2- enfrentar a ameaça, numa gradação que vai desde a insanidade de provocar os manifestantes in loco até convencer alguém a não participar dos atos. Admiro e aplaudo quem tem coragem e disposição para essa postura ativa, em algum momento fui essa pessoa, mas nesse caso não serei. Se algum conhecido ainda cogita apoiar uma movimentação golpista sob a fachada de defesa da liberdade depois de 32 meses de desgoverno, minha argumentação tem pouca chance. Considero que o espaço mental dessa pessoa, que no fim das contas é o que decide como ela percebe o mundo e atua nele, tem pouca semelhança com o mundo concreto. Não vai ser um cafezinho com 15 minutos de conversa que vão mudar essa percepção. A vida ensina — é assim que muitos caíram na real sobre Bolsonaro.
Resta, então, a 3: aceitar a realidade que se impõe. Bolsonaro é um fenômeno popular e há muitos brasileiros enganados, ou que pensam genuinamente como ele. Não somos o Arthur Lira para desengavetar as centenas de pedidos de impeachment, então pouco podemos fazer concretamente para contê-lo neste momento. É uma constatação triste, mas verdadeira.

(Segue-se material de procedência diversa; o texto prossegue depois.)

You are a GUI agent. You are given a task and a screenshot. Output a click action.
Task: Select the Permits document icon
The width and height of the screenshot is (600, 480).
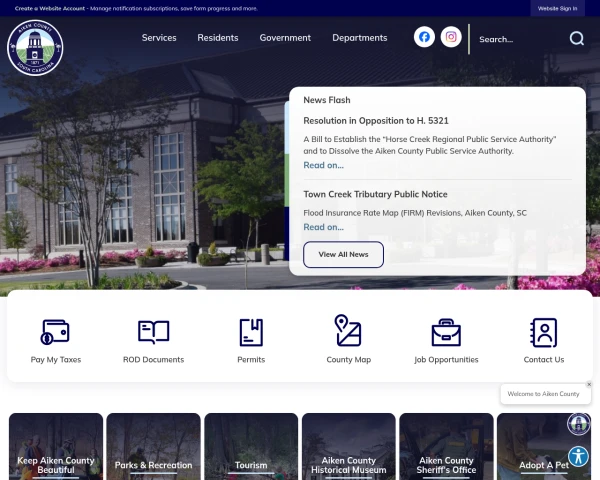251,332
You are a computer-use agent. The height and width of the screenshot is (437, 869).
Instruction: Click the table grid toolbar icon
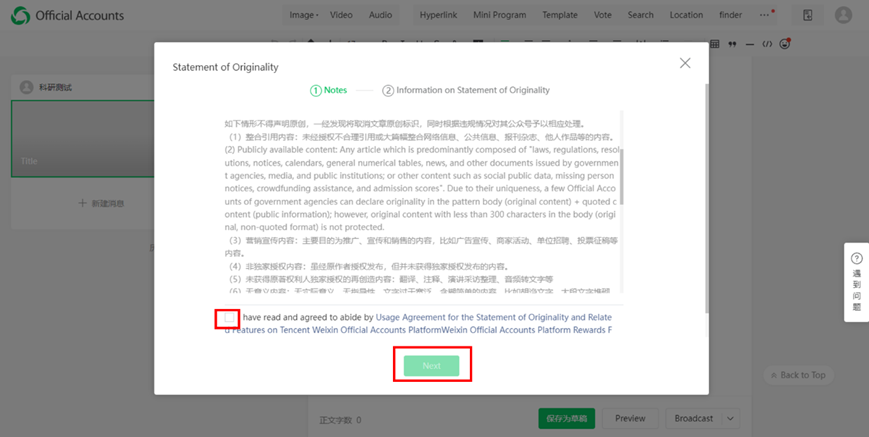pyautogui.click(x=714, y=44)
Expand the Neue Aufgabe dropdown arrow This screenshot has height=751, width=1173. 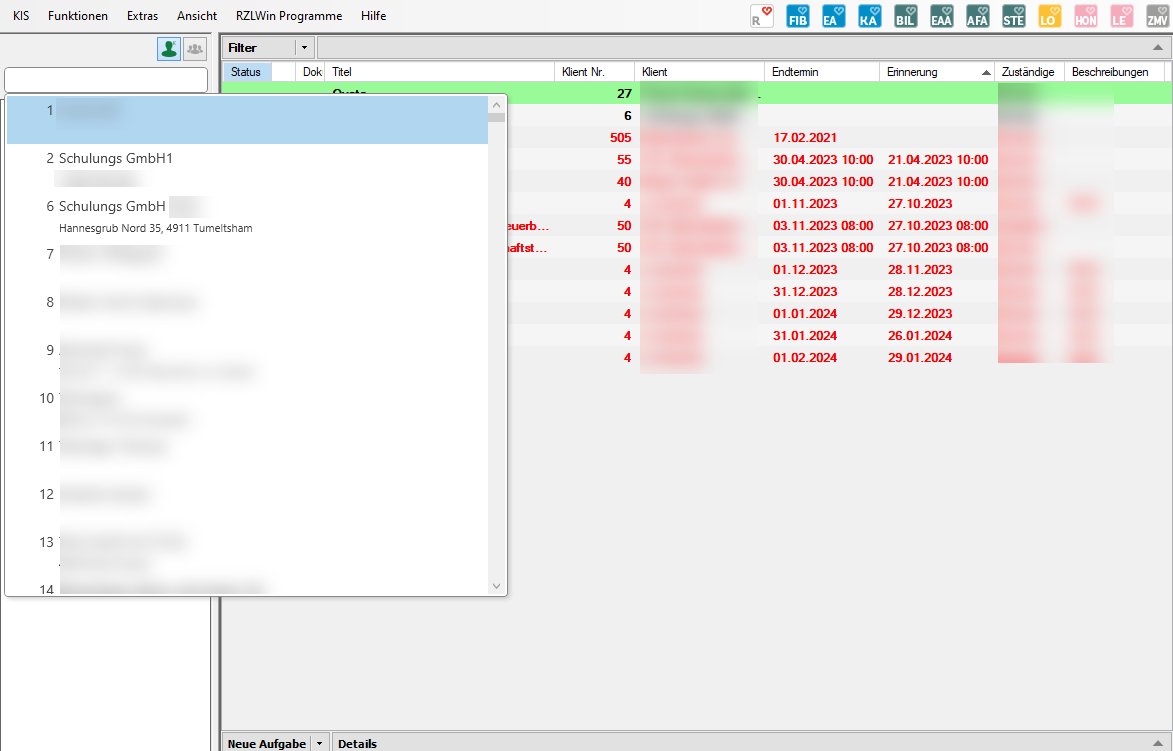[x=320, y=743]
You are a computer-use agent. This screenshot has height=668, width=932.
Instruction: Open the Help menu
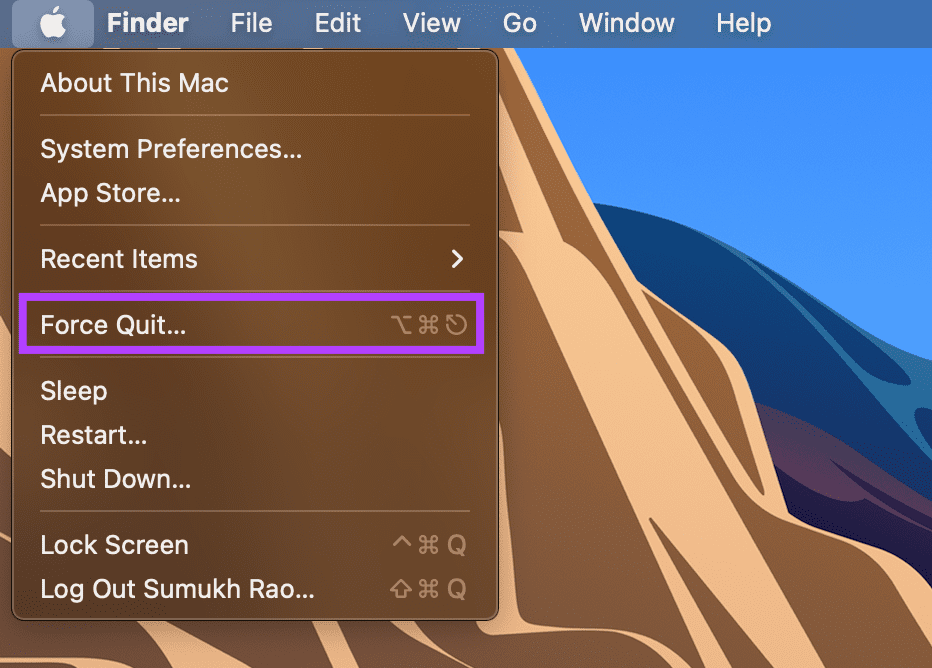coord(744,24)
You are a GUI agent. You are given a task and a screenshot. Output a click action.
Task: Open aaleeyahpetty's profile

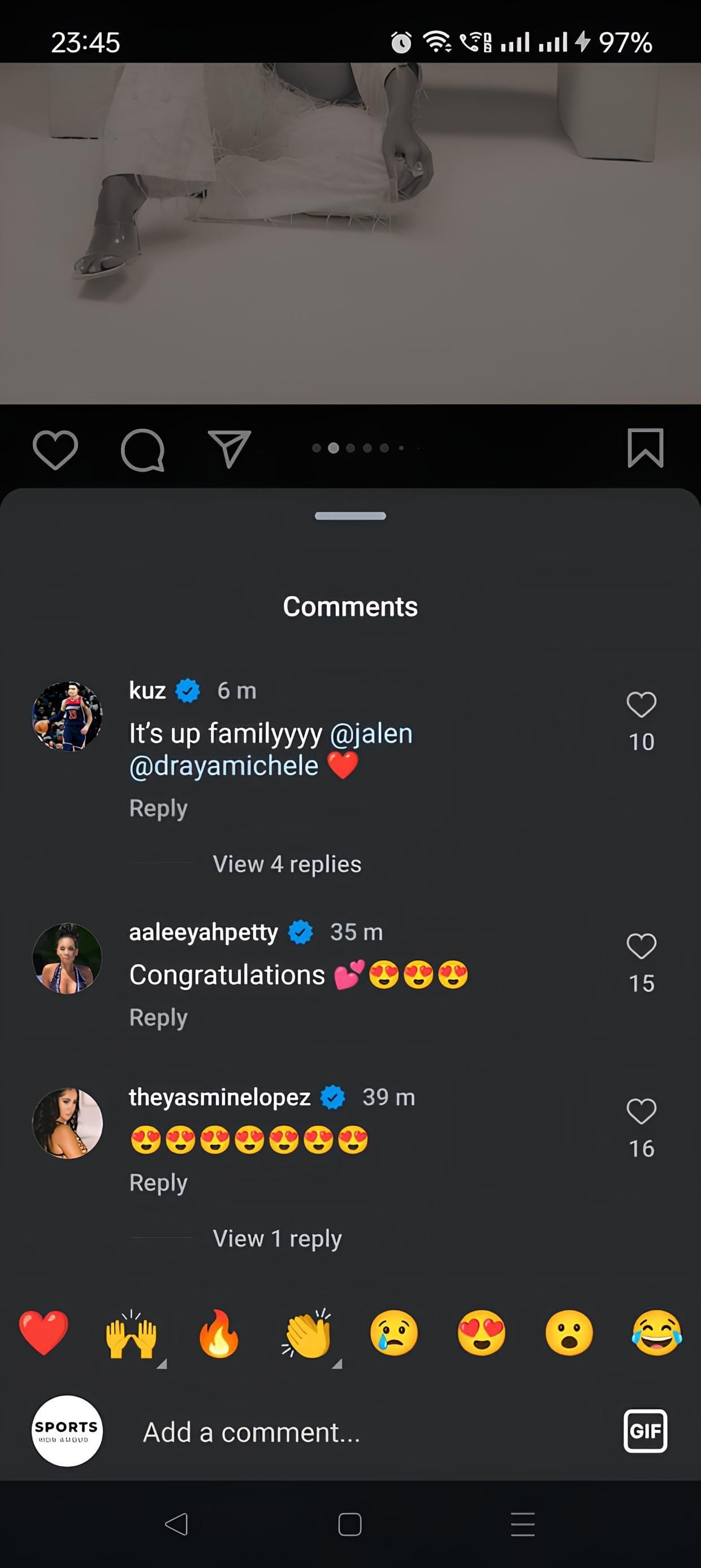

A chave é que reconhecer isso não conduz, necessariamente, ao fatalismo. Esse choque de realidade pode nos ajudar a enxergar melhor o que efetivamente podemos fazer. Defendi há pouco que a vida ensina, mas não é só ela. Nós também ensinamos, mas menos por palavras e mais pelo exemplo, menos em momentos pontuais e mais pela presença constante na vida de alguém. Nesse sentido, há muitas formas de atuação: a escuta atenta e sem julgamentos dos "bolsonaristas arrependidos"; o engajamento em ações de defesa da democracia; a pressão sobre instituições que podem efetivamente fazer alguma coisa para deter Bolsonaro; a demonstração pela ação cotidiana de que é construir um mundo mais justo, sustentável, tolerante e amoroso; até esperar o tamanho da encrenca para então mover as peças do tabuleiro é estratégia de ação.
Nada disso vai resolver o problema do 7 de setembro, mas pode ter impacto mais adiante. O que não resolve agora nem nunca resolverá é a preocupação, que só causa enorme sofrimento a quem se preocupa. Mas justamente o custo de ter Bolsonaro como presidente também pode ser uma oportunidade de evolução na saúde mental. Somos desafiados a ficar mais atentos a nossos pensamentos, evitando embarcar neles. Qual o propósito prático de imaginar repetidamente um cenário terrível? Se o temor não conduzir à ação, nenhum.
Certo: é muito mais fácil falar do que fazer. Abandonar esse círculo vicioso não é fácil. O controle da mente é uma das grandes tarefas humanas, e não se deixar levar pelos pensamentos catastrofistas é um aprendizado diário. Aprendemos sobretudo quando surge o desafio de lidar com esses pensamentos. Se o assunto é saúde mental, suspeito que o golpismo de Bolsonaro pode ser lido nessa chave, mesmo que seja para reconhecer "estou preocupado" e, assim, já abrir um pouco de espaço mental para outras pautas. Meu desejo para o 7 de setembro é a independência das ameaças do capitão, tanto no mundo concreto quando no complexo universo intelectual de cada um de nós.